NoGo History and Competitions

NoGo is a young game. The first mention that I could find is on Sensei's Library's page on Anti-Atari Go, Version 1, dated April 1, 2005, by John Moore. He claims: "We've tried this variant a few times in the Stupid Room on KGS". This version of the document does not specify whether suicide is forbidden, but we can assume that this is the same game as current NoGo.

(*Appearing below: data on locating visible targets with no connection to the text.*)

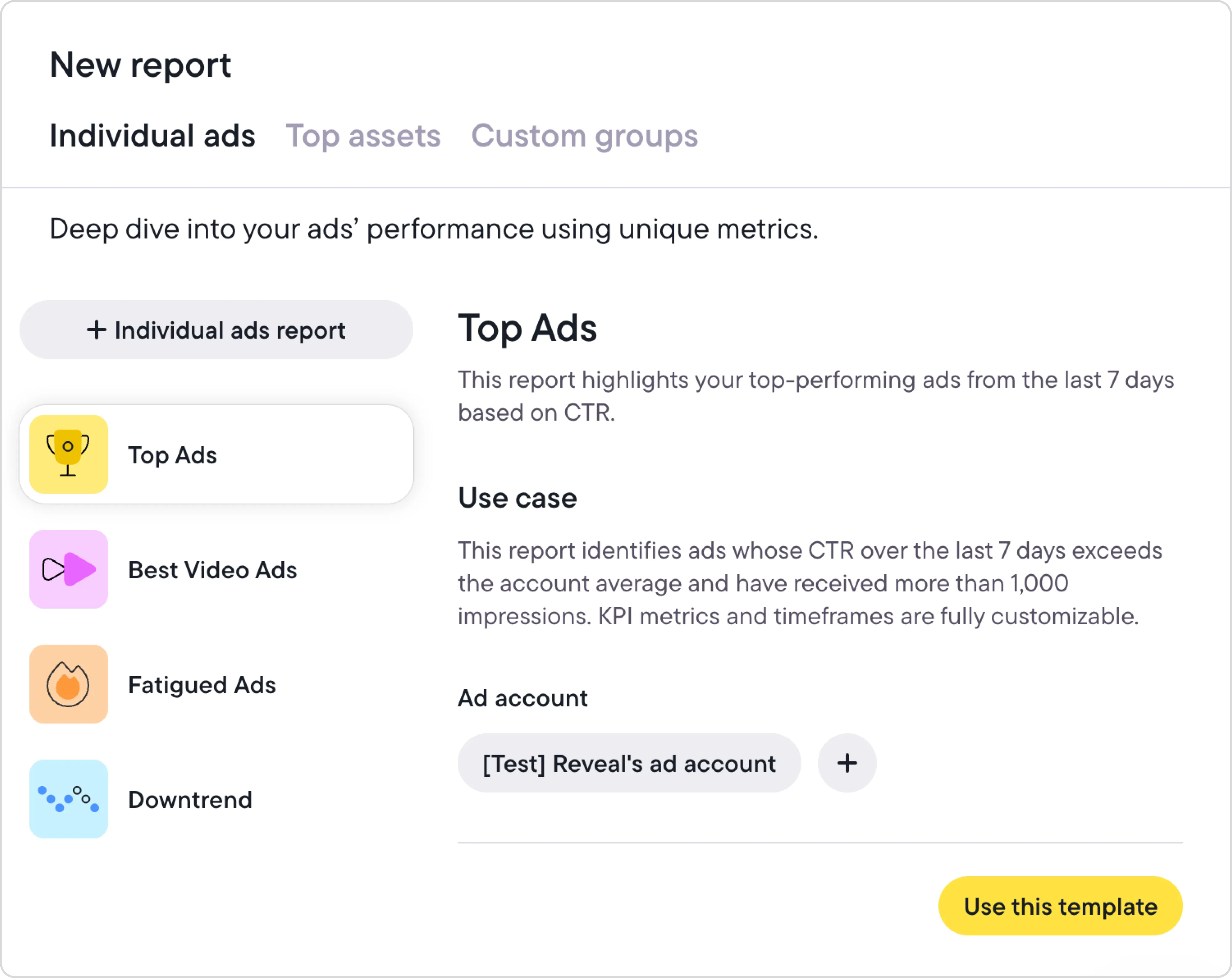This screenshot has height=978, width=1232.
Task: Click the Use case heading
Action: pyautogui.click(x=517, y=498)
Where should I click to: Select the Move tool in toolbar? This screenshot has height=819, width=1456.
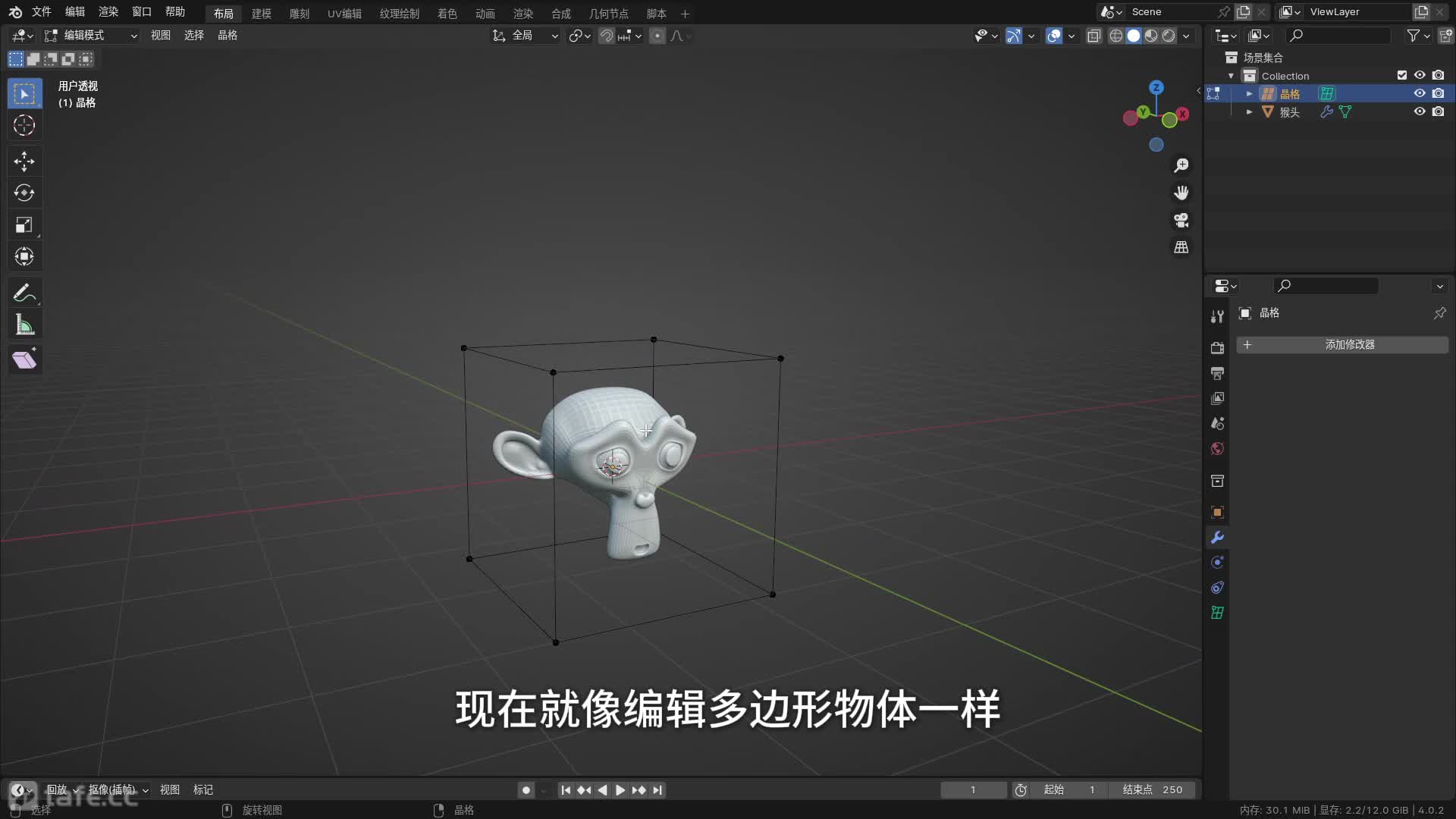click(x=24, y=161)
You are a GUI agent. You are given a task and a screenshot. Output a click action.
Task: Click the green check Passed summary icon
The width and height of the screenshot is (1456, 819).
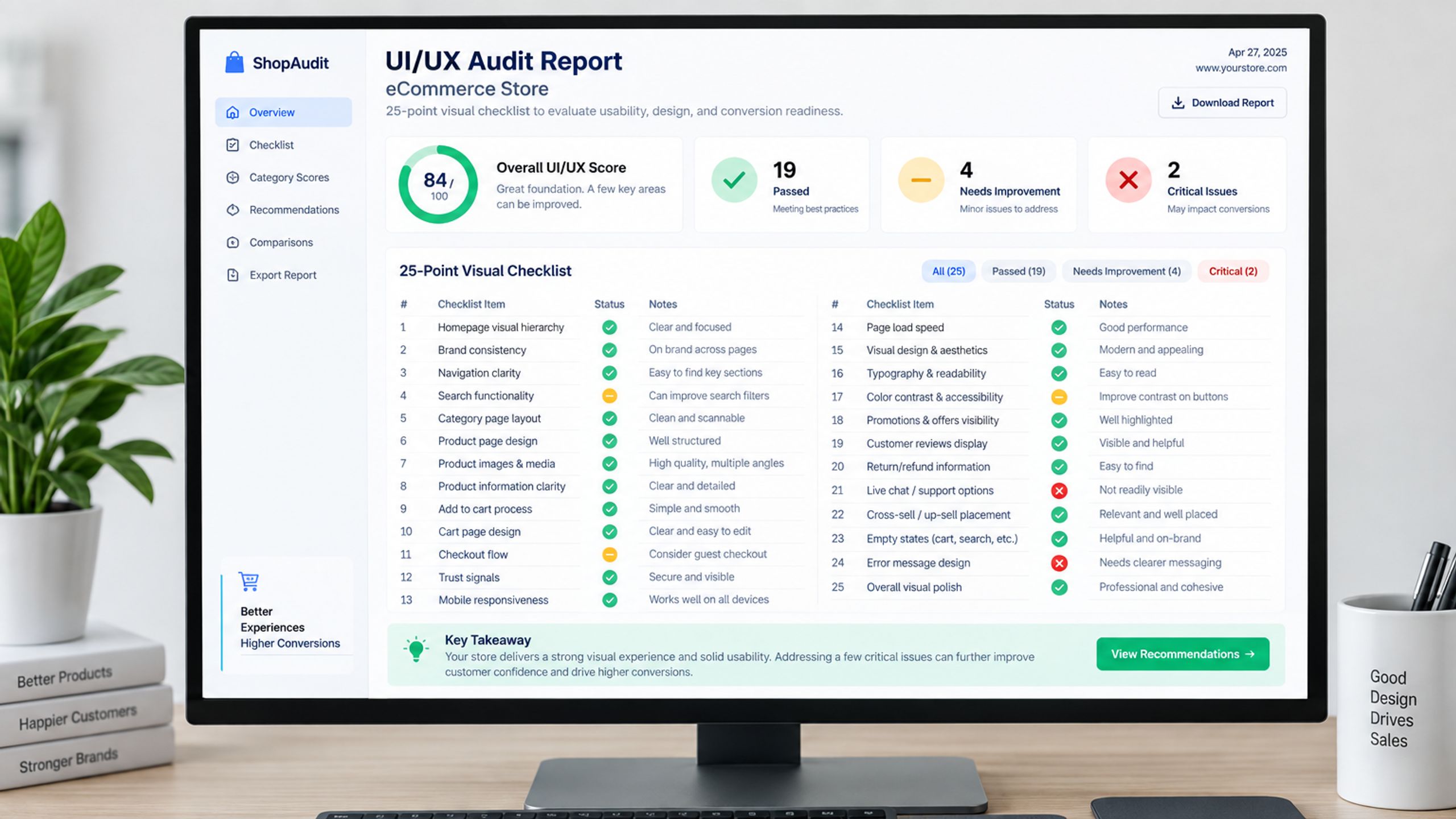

One advantage of NoGo is that each valid NoGo game is also a valid (if very bizarre) Go game. This means that all the tools for developing Go programs can be used. For example, GoGui can be used as a GUI, and games can be played online on KGS (as long as the losing player resigns instead of counting the final score according to the Go rules...).

Competitions

BIRS 2011

In January 2011, this game was selected as the featured game for the 2011 Combinatorial Game Workshop at BIRS.

Two NoGo tournaments wer held throughout the week: a human tournament on a 7x6 board, and a computer tournament on a 9x9 board. My MSc student Fan Xie won the human final against Tristan Cazenave of Paris.

The computer tournament featured six programs. Entries were written by Jean Mehat, Tristan Cazenave, JP Grossman and Olivier Teytaud. BobNoGo and FxNoGo, our programs based on Fuego, rounded out the field. The format was a double round robin, with each program playing once as Black and once as White. BobNoGo won all its games, and FxNoGo took second place. In a playoff between the human and the computer champion on a 9x9 board, BobNoGo defeated Fan Xie.

Game records for BobNoGo

TAAI 2011

A series of computer games tournaments sponsored by the Taiwanese Association for Artificial Intelligence (TAAI) this year included a NoGo competition. Eight programs took part and played five rounds of two games each. The undefeated winner was Coldmilk, followed by PSABR with 7 wins. MoonGo and DJNoGo shared third place with 5 wins. The TAAI 2011 webpage contains both a report on the NoGo tournament and all game records.

2011 Computer Olympiad

Four programs registered for the olympiad NoGo tournament, but only three played: TAAI winner Coldmilk, and the two Fuego-based programs BobNoGo and FxNoGo. BobNoGo won ahead of FxNoGo. See the results on the ICGA webpage.

In the tournament games, BobNoGo was happy most of the time, with the evaluation slowly climbing. The most difficult game was against FxNoGo playing white. The program was below 50% for a long time, then slowly climbed up. Fan was very unhappy when his program played move 29 at C1, instrad of building an "eye" with B2. Running 10 million simulation searches on my laptop, BobNoGo's winrate for move 28 is 0.488, while for move 30 it is 0.493. At move 34, the evaluation finally climbs above 50%, then jumps to over 53% for move 36. Possibly, the game was decided around this time.

In BobNoGo's other three games, the evaluation was above 50% (except the first few moves with white). In all four games, the solver announced the proven win pretty late, when the Monte Carlo win rate was already above 90%. I think the solver can still be improved a lot. I am not sure how much the solver is worth earlier in the game, i.e. what is the effect on the Monte Carlo search if it knows that some deep lines are wins, or losses.

Game records

CMNoGo is Coldmilk NoGo.

2012 TCGA

Held July 1, 2012. Four programs, double round robin. BobNoGo was the undefeated winner.

2013 Olympiad

BobNoGo was finally dethroned at the 2013 Olympiad and took third place. HappyNoGo was the winner. See the results. A report is: W.-J. Tseng, Jr-C. Chen, P. She, I-Chen Wu, "HAPPYNOGO Wins NOGO Tournament", ICGA Journal (SCI), Vol. 36(3), September 2013.